After receiving numerous awards for her experimental music, Nunavut’s Tanya Tagaq is now up for a prestigious literary award.
The Scotiabank Giller Prize’s long list of 12 nominees was announced today from a field of 104 books submitted by publishers from across Canada.
Among the nominated books is Split Tooth, a soon-to-be-released novel by Tagaq that centres on a girl growing up in Nunavut in the 1970s.
The book’s publisher, Penguin Random House, says this about Split Tooth: “Veering back and forth between the grittiest features of a small Arctic town, the electrifying proximity of the world of animals, and ravishing world of myth, Tanya Tagaq explores a world where the distinctions between good and evil, animal and human, victim and transgressor, real and imagined lose their meaning, but the guiding power of love remains.”

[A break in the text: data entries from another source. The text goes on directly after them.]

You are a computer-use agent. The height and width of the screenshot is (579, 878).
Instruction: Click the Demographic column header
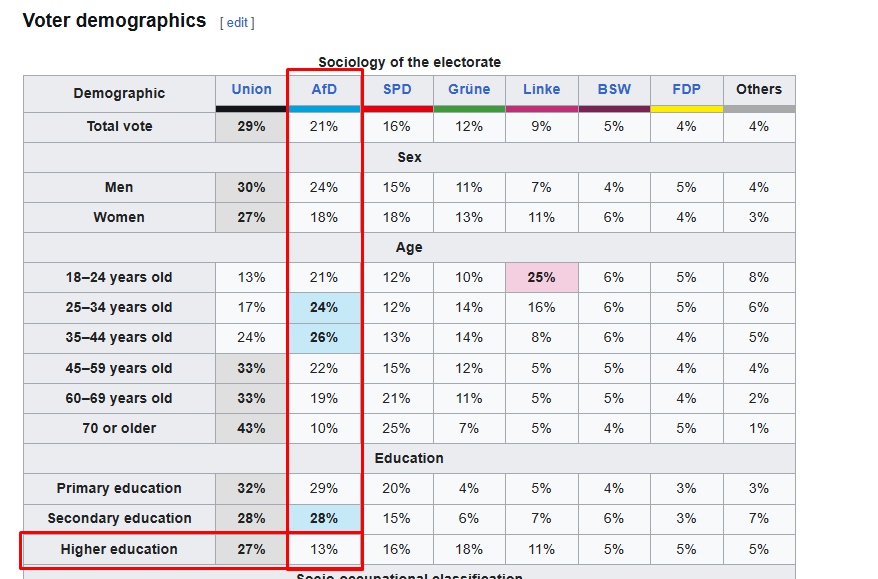[119, 93]
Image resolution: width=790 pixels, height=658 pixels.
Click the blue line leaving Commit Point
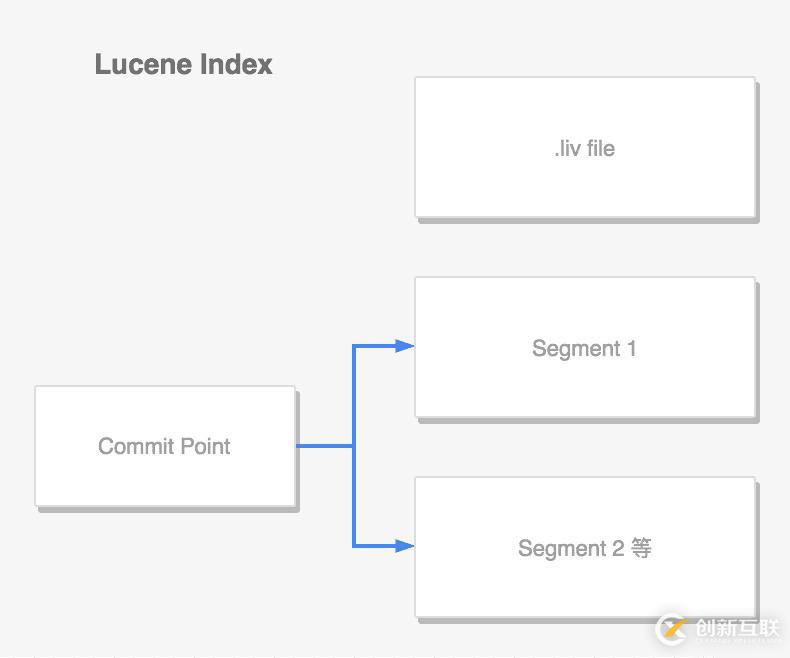pyautogui.click(x=324, y=446)
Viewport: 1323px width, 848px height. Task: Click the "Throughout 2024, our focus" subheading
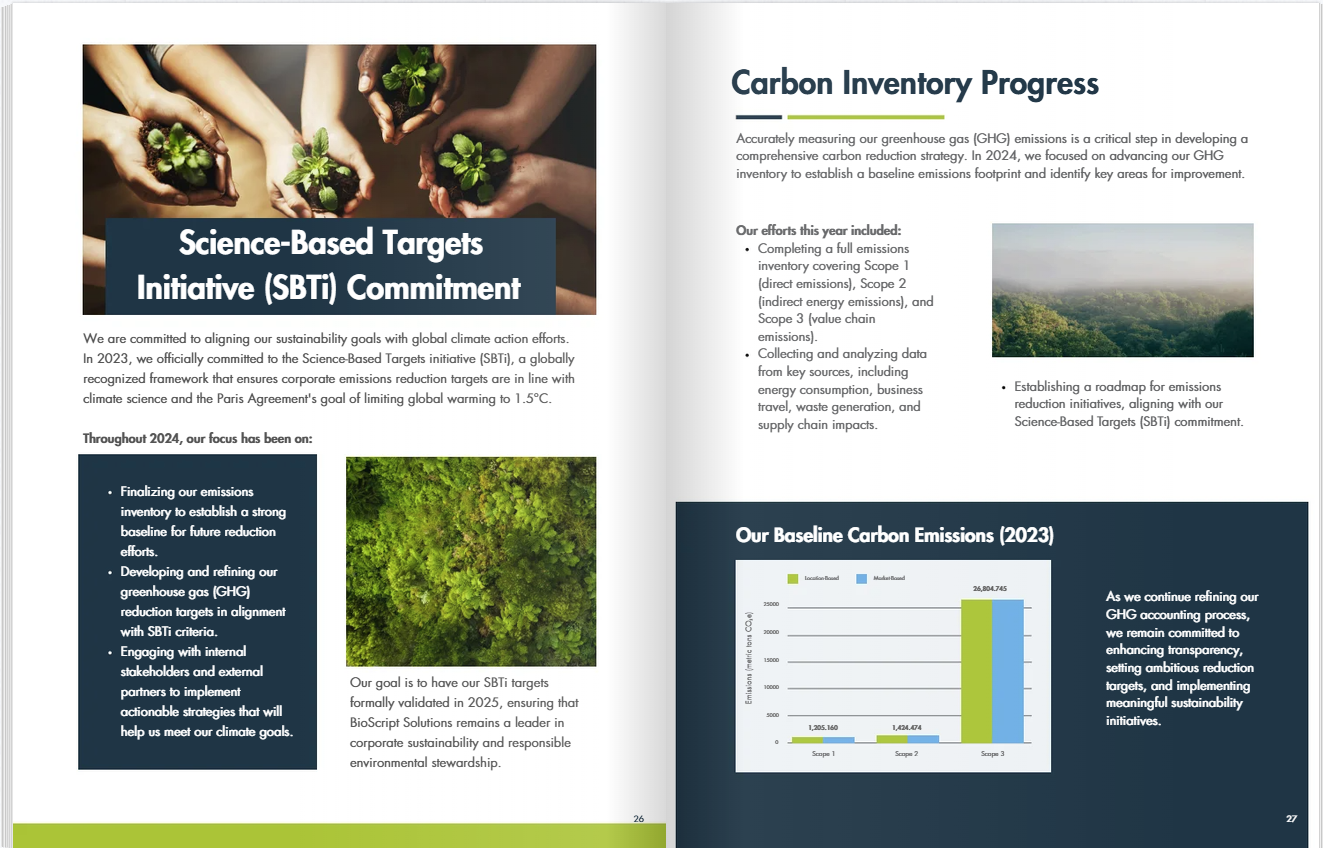point(197,438)
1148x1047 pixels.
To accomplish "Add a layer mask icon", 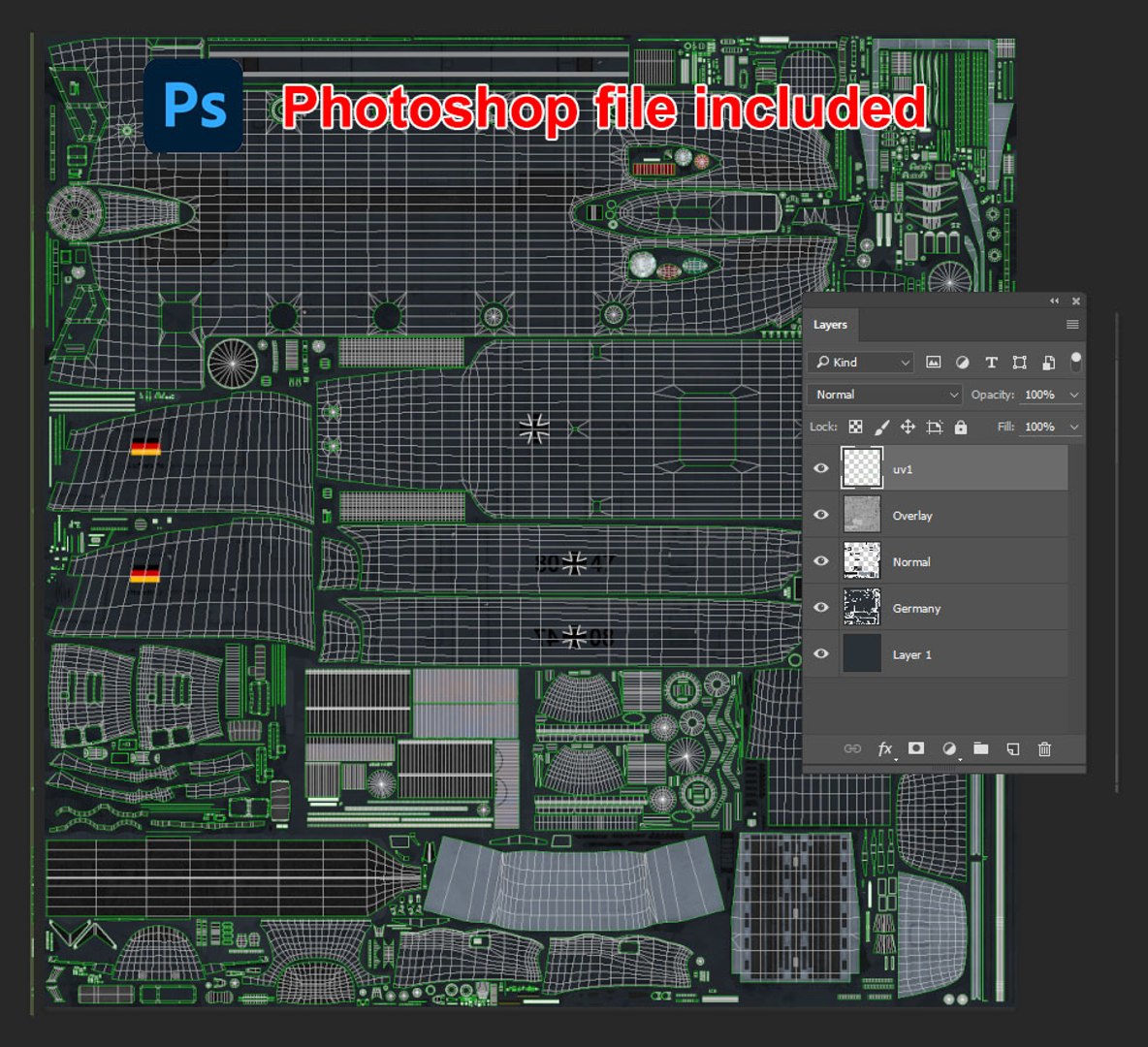I will pos(916,747).

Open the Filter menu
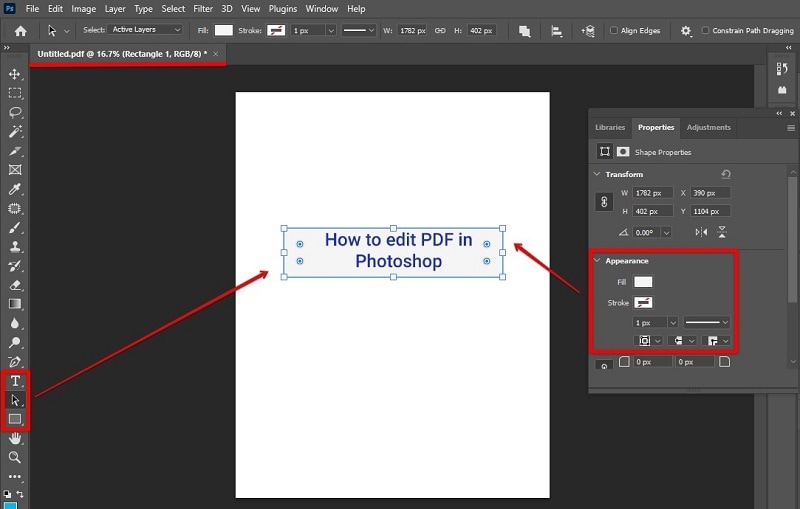(203, 9)
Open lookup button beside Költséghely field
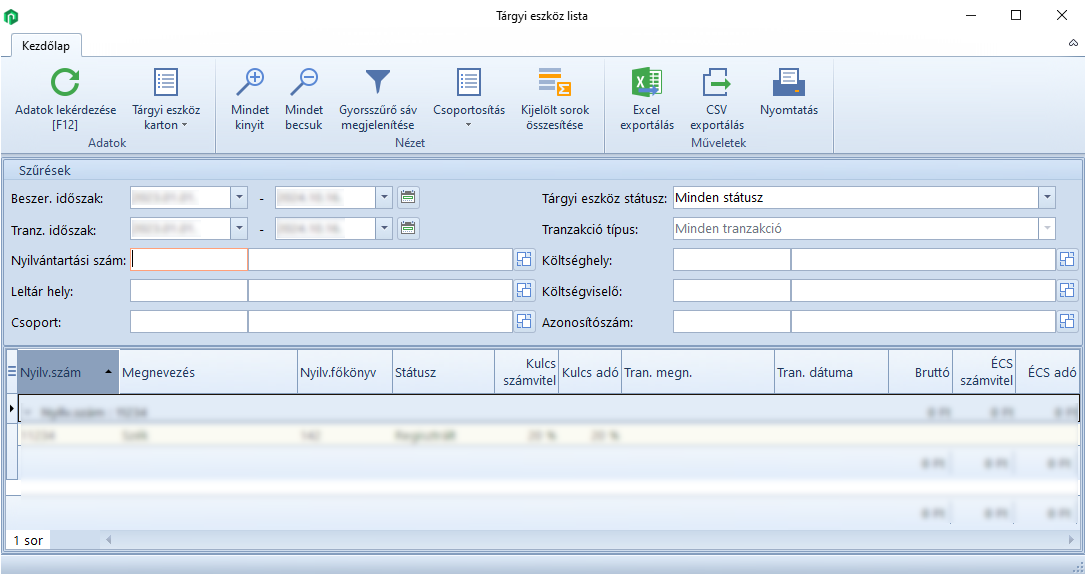Screen dimensions: 1086x575 click(1067, 260)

The Giller Prize’s jury wrote this about the books on the long list: “We were looking for books that were written in elevated, idiosyncratic, original prose that exhibited an exquisite command of the art of language, and unparalleled mastery of structure and storytelling. These are stories about and beyond Canada, a list so exciting, exhibiting such pure excellence, it stands up to any list in the world, and it is great, great fun to read.”
Tagaq’s book is slated for release on Sept. 25.
The Scotiabank Giller Prize awards $100,000 annually to the author of the best Canadian novel or short story collection published in English, and $10,000 to each of the finalists.
This year’s shortlist of finalists will be announced at a news conference on Oct. 1.